Answer these about the NASCAR article below:
1. At which track will the season open next month?
2. Which driver tweeted "Let us RACE" after the Talladega drivers meeting?
3. What is Robin Pemberton's title?

[BEGIN EXCERPTED TEXT]

Post by mountaineer501 on Jan 22, 2010 12:34:56 GMT -5
CONCORD, N.C. -- Have at it, boys.
NASCAR is relaxing some of its rules this season, and encouraging drivers to show more aggression and emotion, in large part to answer a growing fan sentiment that the sport had gone stale.
"There's an age old saying that NASCAR, 'If you ain't rubbing, you ain't racing,'" NASCAR president Mike Helton said Thursday. "I think that's what the NASCAR fan, the NASCAR stakeholders all bought into, and all expect."
The first change will be evident when the season opens next month at Daytona International Speedway, where restrictions on bump-drafting will be lifted and horsepower will be increased by the use of the largest restrictor plate since 1989.
NASCAR had been slowly tightening its tolerance on bumping at Daytona and Talladega -- the two biggest and fastest tracks in the series, where the horsepower-sapping restrictor plates are used to control speeds -- and it graduated into an outright ban issued the morning of the November race at Talladega. The edict sucked the drama out of what's typically one of the most exciting races of the year, and was the final straw for many race fans who had grown tired of watered-down racing.
Even some drivers publicly complained, criticism that is usually frowned upon in NASCAR.
"Let us RACE," Denny Hamlin tweeted after the Talladega drivers meeting, later adding, "We signed up to drive our cars. Not be told how to."
He's getting his wish.
"We will put it back in the hands of drivers, and we will say 'Boys, have at it and have a good time,'" vice president of competition Robin Pemberton said Thursday.

[END EXCERPTED TEXT]
[BEGIN INFORMATION SUPPLIED]

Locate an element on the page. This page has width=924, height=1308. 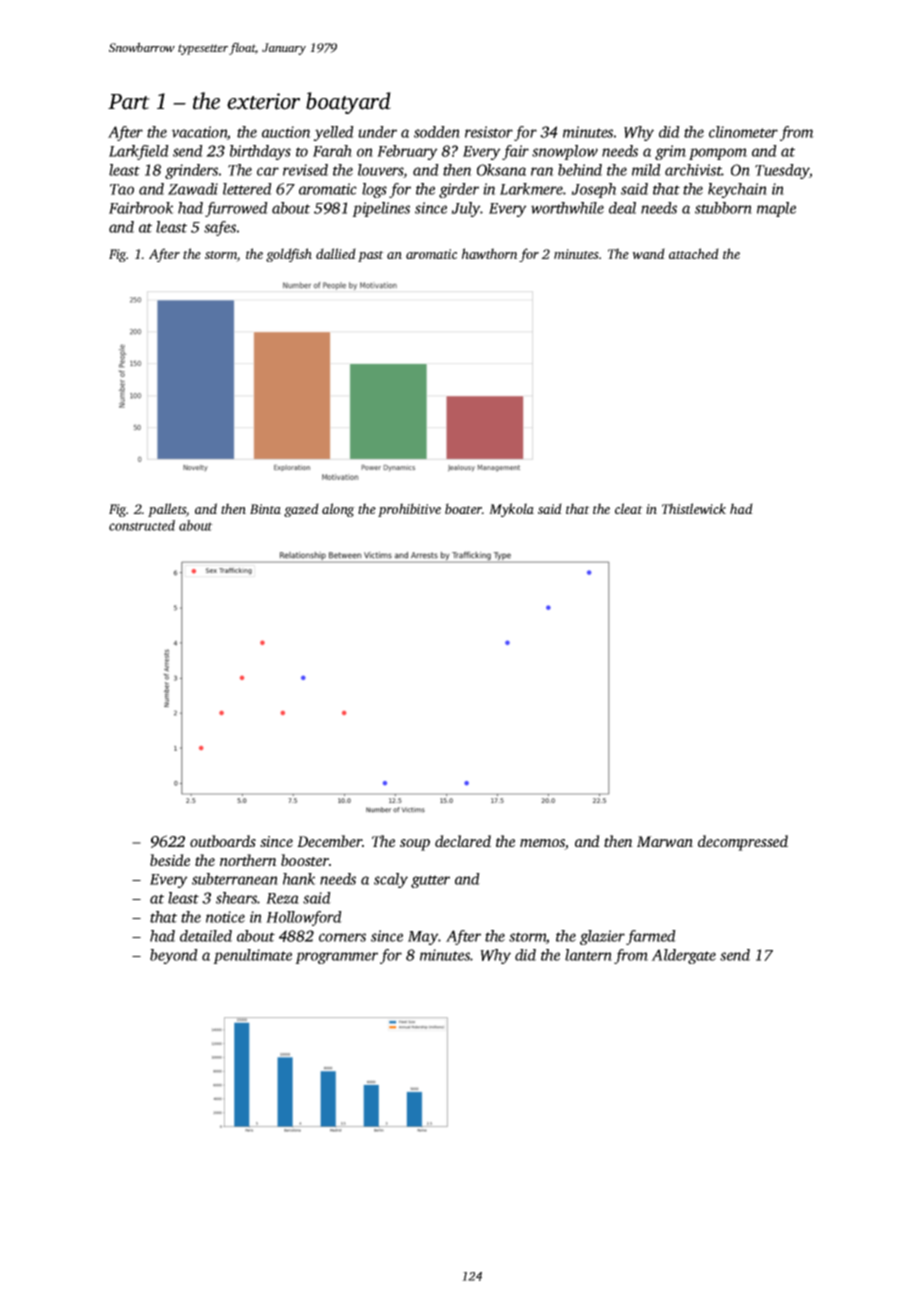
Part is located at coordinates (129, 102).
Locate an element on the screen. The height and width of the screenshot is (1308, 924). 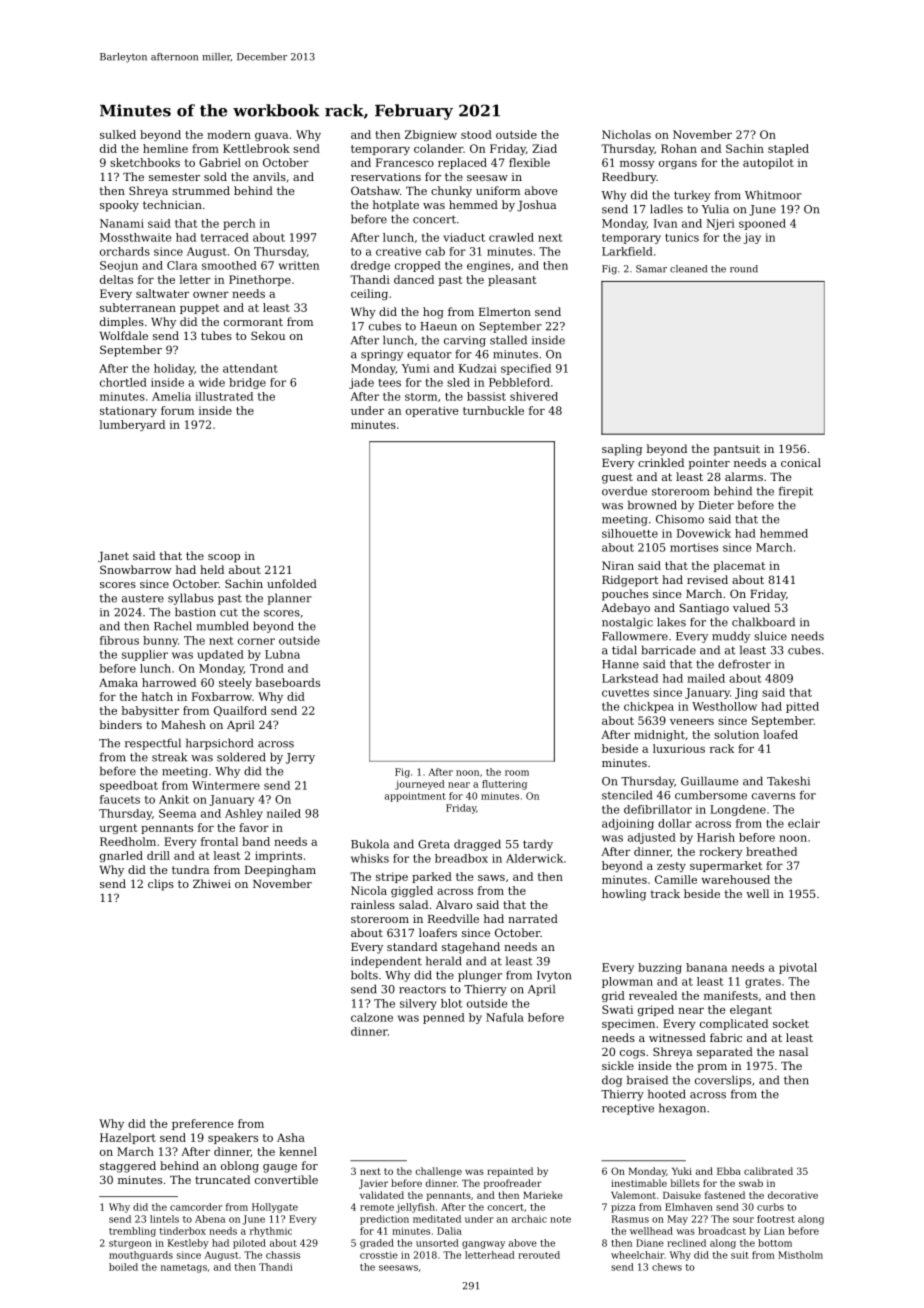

[END INFORMATION SUPPLIED]

## OUTPUT BELOW
1. Daytona International Speedway
2. Denny Hamlin
3. Vice president of competition